Etsy, the ecommerce marketplace company selling handmade and vintage
items, is an example of how a business can balance profit and purpose. Etsy holds
a B-Corp certification, showing it meets the highest standards of social and
environmental performance. It also runs a free entrepreneurship courses to underemployed
and unemployed residents in collaboration with the US government (Hakimi, 2015).
Having purpose also has a positive effect on employee morale. A report
by the Society for Human Resource Management revealed that companies with
strong sustainability programs had 55% better morale, 43% more efficient
businesses processes, 43% stronger public image, and 38% better employee
loyalty (SHRM, 2018). These reports all contribute to the idea that a business
that has a positive societal impact can achieve attract and retain employees
that have greater commitment and contribution to the company.

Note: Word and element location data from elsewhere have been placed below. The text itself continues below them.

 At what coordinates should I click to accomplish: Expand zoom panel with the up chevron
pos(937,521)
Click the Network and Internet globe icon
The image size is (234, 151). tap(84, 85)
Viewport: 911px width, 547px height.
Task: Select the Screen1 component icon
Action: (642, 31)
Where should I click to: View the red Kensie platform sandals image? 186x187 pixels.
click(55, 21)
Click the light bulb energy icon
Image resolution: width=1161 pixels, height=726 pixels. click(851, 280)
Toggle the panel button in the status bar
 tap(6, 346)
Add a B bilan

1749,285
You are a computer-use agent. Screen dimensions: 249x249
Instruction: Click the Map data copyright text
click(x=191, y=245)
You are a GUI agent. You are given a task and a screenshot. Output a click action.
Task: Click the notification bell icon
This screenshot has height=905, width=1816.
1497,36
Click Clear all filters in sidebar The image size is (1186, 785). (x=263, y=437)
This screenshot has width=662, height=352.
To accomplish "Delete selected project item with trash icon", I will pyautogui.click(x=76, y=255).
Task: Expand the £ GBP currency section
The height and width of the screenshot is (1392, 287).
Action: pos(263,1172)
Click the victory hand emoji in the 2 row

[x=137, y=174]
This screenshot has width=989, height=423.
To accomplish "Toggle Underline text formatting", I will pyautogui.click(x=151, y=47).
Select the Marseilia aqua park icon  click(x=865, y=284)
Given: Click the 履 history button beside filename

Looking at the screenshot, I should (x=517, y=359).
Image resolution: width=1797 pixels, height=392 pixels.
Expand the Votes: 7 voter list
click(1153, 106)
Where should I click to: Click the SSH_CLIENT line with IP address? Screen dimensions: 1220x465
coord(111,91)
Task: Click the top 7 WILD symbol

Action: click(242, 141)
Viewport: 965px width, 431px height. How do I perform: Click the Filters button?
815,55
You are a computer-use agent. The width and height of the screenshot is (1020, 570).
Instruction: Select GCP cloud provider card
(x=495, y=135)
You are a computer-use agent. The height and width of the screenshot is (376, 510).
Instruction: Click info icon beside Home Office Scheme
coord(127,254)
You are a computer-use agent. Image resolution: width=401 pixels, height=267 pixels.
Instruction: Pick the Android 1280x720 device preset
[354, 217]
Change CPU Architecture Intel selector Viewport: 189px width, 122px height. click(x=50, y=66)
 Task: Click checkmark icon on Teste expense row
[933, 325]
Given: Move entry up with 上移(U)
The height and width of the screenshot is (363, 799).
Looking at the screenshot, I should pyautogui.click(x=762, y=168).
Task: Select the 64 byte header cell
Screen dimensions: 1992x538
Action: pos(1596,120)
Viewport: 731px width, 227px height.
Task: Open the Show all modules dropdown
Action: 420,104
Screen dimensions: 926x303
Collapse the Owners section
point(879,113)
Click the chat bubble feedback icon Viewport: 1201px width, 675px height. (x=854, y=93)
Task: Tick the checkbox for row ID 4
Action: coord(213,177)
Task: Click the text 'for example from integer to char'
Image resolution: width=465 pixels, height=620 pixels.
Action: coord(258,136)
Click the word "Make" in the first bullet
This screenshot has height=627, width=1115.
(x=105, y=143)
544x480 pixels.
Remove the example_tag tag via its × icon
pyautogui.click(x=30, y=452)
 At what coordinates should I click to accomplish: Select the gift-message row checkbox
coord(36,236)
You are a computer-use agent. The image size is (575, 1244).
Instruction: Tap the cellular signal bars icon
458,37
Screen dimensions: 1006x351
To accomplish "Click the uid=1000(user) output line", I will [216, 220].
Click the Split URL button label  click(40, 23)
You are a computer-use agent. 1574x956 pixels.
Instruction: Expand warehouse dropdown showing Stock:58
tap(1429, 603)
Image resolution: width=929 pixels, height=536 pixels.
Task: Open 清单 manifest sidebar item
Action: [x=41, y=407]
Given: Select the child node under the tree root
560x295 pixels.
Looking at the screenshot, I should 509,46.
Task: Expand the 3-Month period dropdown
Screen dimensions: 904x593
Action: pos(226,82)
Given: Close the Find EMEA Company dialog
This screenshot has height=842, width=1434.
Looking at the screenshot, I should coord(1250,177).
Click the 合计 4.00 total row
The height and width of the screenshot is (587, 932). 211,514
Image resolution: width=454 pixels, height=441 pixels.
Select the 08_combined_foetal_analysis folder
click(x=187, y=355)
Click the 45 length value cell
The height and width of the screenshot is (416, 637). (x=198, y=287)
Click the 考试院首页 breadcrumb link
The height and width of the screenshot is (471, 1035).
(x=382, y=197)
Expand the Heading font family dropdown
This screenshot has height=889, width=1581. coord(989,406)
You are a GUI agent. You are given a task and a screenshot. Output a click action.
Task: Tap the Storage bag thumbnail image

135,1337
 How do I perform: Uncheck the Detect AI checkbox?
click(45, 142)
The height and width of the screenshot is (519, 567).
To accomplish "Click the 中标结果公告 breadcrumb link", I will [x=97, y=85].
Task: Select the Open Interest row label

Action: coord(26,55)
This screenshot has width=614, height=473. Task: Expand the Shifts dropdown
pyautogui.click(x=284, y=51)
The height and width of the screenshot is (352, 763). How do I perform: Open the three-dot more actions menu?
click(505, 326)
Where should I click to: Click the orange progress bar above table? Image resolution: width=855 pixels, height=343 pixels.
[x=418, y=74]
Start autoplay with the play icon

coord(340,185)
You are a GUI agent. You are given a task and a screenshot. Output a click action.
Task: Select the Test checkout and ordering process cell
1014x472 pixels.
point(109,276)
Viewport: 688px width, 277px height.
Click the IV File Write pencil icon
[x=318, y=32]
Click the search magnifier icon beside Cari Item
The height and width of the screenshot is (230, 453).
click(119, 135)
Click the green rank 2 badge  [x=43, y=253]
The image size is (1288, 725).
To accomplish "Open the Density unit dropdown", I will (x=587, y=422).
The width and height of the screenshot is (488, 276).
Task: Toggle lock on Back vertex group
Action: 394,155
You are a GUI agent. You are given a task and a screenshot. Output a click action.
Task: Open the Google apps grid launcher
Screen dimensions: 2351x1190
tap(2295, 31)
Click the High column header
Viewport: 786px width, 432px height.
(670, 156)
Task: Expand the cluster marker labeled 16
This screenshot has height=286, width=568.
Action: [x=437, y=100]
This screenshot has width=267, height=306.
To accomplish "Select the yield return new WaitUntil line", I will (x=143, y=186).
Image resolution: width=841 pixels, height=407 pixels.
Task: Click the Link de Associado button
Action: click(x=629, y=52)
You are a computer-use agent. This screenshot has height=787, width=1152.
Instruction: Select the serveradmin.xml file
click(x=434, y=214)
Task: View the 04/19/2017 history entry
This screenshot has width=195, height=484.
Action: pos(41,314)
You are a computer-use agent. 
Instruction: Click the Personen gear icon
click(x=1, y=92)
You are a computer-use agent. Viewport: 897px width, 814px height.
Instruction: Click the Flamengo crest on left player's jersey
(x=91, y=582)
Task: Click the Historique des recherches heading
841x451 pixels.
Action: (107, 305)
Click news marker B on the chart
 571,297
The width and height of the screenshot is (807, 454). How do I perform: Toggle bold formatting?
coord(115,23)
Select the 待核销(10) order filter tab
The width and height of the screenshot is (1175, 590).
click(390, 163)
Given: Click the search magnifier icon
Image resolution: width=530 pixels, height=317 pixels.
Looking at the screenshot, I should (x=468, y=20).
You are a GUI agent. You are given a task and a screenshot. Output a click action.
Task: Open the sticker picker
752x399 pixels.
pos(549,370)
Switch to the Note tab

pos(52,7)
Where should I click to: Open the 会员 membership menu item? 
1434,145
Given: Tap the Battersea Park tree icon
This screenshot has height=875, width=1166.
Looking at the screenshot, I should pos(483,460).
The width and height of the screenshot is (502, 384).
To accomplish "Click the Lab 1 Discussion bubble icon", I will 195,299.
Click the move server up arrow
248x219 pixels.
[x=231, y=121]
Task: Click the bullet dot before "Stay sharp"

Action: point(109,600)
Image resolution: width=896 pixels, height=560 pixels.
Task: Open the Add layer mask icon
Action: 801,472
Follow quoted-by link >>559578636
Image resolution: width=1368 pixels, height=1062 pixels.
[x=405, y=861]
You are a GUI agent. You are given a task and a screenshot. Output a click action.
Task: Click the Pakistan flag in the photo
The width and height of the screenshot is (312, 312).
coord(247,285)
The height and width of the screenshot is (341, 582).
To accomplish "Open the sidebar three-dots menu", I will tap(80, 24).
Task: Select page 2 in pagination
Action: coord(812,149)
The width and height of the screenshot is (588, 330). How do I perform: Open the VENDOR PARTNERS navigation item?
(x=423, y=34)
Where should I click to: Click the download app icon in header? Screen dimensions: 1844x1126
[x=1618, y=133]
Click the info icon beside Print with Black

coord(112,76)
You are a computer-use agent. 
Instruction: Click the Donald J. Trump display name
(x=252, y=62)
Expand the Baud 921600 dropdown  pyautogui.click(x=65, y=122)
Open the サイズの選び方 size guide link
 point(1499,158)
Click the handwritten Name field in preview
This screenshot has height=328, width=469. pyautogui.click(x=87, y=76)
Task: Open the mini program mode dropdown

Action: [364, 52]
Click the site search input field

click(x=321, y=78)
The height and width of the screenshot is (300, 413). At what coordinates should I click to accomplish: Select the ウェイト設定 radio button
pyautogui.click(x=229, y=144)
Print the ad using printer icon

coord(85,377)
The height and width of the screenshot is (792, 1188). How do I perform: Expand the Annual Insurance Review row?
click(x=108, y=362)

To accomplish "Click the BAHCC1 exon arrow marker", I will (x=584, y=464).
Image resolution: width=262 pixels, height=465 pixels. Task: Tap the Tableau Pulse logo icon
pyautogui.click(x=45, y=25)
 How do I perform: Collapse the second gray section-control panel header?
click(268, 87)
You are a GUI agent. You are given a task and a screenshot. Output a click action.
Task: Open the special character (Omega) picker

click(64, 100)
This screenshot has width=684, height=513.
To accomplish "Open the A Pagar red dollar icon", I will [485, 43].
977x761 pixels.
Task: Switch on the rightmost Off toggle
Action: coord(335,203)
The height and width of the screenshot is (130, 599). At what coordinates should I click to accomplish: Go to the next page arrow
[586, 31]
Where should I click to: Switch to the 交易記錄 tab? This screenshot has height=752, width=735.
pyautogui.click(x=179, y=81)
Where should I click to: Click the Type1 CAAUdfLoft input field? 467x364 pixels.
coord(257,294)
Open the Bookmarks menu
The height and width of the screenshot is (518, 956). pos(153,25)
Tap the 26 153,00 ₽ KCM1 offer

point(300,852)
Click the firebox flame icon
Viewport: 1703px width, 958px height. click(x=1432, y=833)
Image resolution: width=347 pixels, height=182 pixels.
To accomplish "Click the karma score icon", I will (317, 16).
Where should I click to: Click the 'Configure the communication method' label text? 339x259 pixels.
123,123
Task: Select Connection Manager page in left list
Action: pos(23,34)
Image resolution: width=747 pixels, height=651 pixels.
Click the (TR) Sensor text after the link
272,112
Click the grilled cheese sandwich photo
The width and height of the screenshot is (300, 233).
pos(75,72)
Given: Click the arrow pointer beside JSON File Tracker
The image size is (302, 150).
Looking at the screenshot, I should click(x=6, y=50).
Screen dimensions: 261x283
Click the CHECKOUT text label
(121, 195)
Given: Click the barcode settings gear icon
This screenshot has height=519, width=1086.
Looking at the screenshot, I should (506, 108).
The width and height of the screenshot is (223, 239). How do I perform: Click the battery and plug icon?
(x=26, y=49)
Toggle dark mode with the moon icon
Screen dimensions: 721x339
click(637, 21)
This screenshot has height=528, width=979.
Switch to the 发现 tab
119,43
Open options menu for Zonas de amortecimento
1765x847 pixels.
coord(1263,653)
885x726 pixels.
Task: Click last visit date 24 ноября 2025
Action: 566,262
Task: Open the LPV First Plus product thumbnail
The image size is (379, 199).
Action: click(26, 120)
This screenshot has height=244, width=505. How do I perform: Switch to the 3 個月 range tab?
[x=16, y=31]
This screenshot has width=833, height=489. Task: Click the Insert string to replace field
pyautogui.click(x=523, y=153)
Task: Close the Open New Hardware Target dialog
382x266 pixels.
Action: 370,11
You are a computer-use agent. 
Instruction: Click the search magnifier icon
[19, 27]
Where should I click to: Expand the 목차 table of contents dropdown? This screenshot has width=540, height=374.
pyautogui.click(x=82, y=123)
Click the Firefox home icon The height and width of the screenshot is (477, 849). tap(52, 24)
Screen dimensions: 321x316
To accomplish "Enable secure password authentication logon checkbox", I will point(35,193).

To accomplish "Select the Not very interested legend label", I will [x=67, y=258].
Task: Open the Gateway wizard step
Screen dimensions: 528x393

An article on the Moving Worlds blog lists nine innovative companies
with a social purpose and includes lessons from them such as “customers
seek out brands that align with their morals” from Patagonia, Salesforce’s
donating of “1% of revenue, products, and employee time towards charitable
work”, and Social Capital’s use of “data techniques to evaluate
investments that contribute to social good by covering sectors including
education and healthcare” (Barbu, 2018) as purpose-driven business models
that demonstrate commercially success. These and a multitude of other examples
show how having a purpose is more than just good public relations, it can be a
source of differentiated competitive advantage for any kind of business.
Conclusion
Many varied things are involved in making the business models of
innovators in the 21st century competitive. There are many theories that
contribute a partial understanding to these various aspects of innovation and
business but clearly there is no single dominant model or intellectual
framework that provides an accurate lens for understanding what it takes to be
a successful, innovative businesses in the 21st century. Disruptive
technologies and the digitisation of every kind of business and industry have
widened the gap between those innovative organisations that are able to respond
to the increasing pace of change and those that are being left behind.
Organisations that are able to utilise technology also need to be able to
successfully manage their capabilities, intellectual property and other
intangible assets such as employee knowledge in ways that create advantages
over competitors. Having a clear approach to value creation through efficiency,
complementarities, lock‐in, and novelty offers companies yet another aspect of
successful innovation, and having a positive impact on society, offer yet more
things for a business to consider as it invents its innovative business for
competitive success in the 21st century.